### TASK BRIEF:
Every word of the data below has to be copied faithfully.

[Items listed in a dataset]
·····
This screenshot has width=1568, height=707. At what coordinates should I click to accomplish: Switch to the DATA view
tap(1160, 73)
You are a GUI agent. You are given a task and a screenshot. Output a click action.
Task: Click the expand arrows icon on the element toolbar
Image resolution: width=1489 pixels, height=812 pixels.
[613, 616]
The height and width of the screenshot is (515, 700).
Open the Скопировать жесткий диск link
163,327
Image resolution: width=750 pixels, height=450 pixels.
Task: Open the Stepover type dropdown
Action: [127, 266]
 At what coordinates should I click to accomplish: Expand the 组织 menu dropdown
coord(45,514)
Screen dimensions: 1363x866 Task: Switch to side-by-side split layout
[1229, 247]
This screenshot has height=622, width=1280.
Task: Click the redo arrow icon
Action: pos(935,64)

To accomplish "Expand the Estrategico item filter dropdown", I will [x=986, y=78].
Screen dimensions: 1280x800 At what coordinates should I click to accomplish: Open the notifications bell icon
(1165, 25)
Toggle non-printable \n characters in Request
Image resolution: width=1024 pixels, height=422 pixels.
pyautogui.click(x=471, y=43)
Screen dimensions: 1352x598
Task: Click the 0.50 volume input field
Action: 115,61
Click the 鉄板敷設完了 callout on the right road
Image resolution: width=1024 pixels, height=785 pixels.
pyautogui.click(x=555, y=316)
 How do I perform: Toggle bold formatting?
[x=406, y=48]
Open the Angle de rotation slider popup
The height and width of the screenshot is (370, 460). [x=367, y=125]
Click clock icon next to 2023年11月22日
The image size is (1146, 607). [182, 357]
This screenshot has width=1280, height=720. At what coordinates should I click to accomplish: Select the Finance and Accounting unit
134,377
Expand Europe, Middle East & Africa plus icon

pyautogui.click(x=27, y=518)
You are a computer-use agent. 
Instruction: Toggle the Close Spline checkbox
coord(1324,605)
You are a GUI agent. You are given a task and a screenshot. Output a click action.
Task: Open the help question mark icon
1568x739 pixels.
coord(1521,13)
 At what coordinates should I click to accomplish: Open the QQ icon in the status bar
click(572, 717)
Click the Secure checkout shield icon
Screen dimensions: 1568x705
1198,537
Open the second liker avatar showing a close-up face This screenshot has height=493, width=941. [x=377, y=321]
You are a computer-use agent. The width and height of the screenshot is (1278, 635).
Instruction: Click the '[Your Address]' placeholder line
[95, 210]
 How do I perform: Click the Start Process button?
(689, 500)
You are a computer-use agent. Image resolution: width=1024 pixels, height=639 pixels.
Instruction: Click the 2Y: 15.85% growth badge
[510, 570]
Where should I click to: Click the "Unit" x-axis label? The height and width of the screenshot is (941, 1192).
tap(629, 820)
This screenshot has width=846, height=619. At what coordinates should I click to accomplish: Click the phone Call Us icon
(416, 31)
·····
### WRITTEN ANSWER:
This screenshot has width=1568, height=707. At what coordinates should I click to accomplish: Switch to the DATA view
tap(1160, 73)
You are a GUI agent. You are given a task and a screenshot. Output a click action.
Task: Click the expand arrows icon on the element toolbar
Image resolution: width=1489 pixels, height=812 pixels.
[613, 616]
The height and width of the screenshot is (515, 700).
Open the Скопировать жесткий диск link
163,327
Image resolution: width=750 pixels, height=450 pixels.
Task: Open the Stepover type dropdown
Action: [127, 266]
 At what coordinates should I click to accomplish: Expand the 组织 menu dropdown
coord(45,514)
Screen dimensions: 1363x866 Task: Switch to side-by-side split layout
[1229, 247]
This screenshot has height=622, width=1280.
Task: Click the redo arrow icon
Action: pos(935,64)

To accomplish "Expand the Estrategico item filter dropdown", I will [x=986, y=78].
Screen dimensions: 1280x800 At what coordinates should I click to accomplish: Open the notifications bell icon
(1165, 25)
Toggle non-printable \n characters in Request
Image resolution: width=1024 pixels, height=422 pixels.
pyautogui.click(x=471, y=43)
Screen dimensions: 1352x598
Task: Click the 0.50 volume input field
Action: 115,61
Click the 鉄板敷設完了 callout on the right road
Image resolution: width=1024 pixels, height=785 pixels.
pyautogui.click(x=555, y=316)
 How do I perform: Toggle bold formatting?
[x=406, y=48]
Open the Angle de rotation slider popup
The height and width of the screenshot is (370, 460). [x=367, y=125]
Click clock icon next to 2023年11月22日
The image size is (1146, 607). [182, 357]
This screenshot has width=1280, height=720. At what coordinates should I click to accomplish: Select the Finance and Accounting unit
134,377
Expand Europe, Middle East & Africa plus icon

pyautogui.click(x=27, y=518)
You are a computer-use agent. 
Instruction: Toggle the Close Spline checkbox
coord(1324,605)
You are a GUI agent. You are given a task and a screenshot. Output a click action.
Task: Open the help question mark icon
1568x739 pixels.
coord(1521,13)
 At what coordinates should I click to accomplish: Open the QQ icon in the status bar
click(572, 717)
Click the Secure checkout shield icon
Screen dimensions: 1568x705
1198,537
Open the second liker avatar showing a close-up face This screenshot has height=493, width=941. [x=377, y=321]
You are a computer-use agent. The width and height of the screenshot is (1278, 635).
Instruction: Click the '[Your Address]' placeholder line
[95, 210]
 How do I perform: Click the Start Process button?
(689, 500)
You are a computer-use agent. Image resolution: width=1024 pixels, height=639 pixels.
Instruction: Click the 2Y: 15.85% growth badge
[510, 570]
Where should I click to: Click the "Unit" x-axis label? The height and width of the screenshot is (941, 1192).
tap(629, 820)
This screenshot has width=846, height=619. At what coordinates should I click to accomplish: Click the phone Call Us icon
(416, 31)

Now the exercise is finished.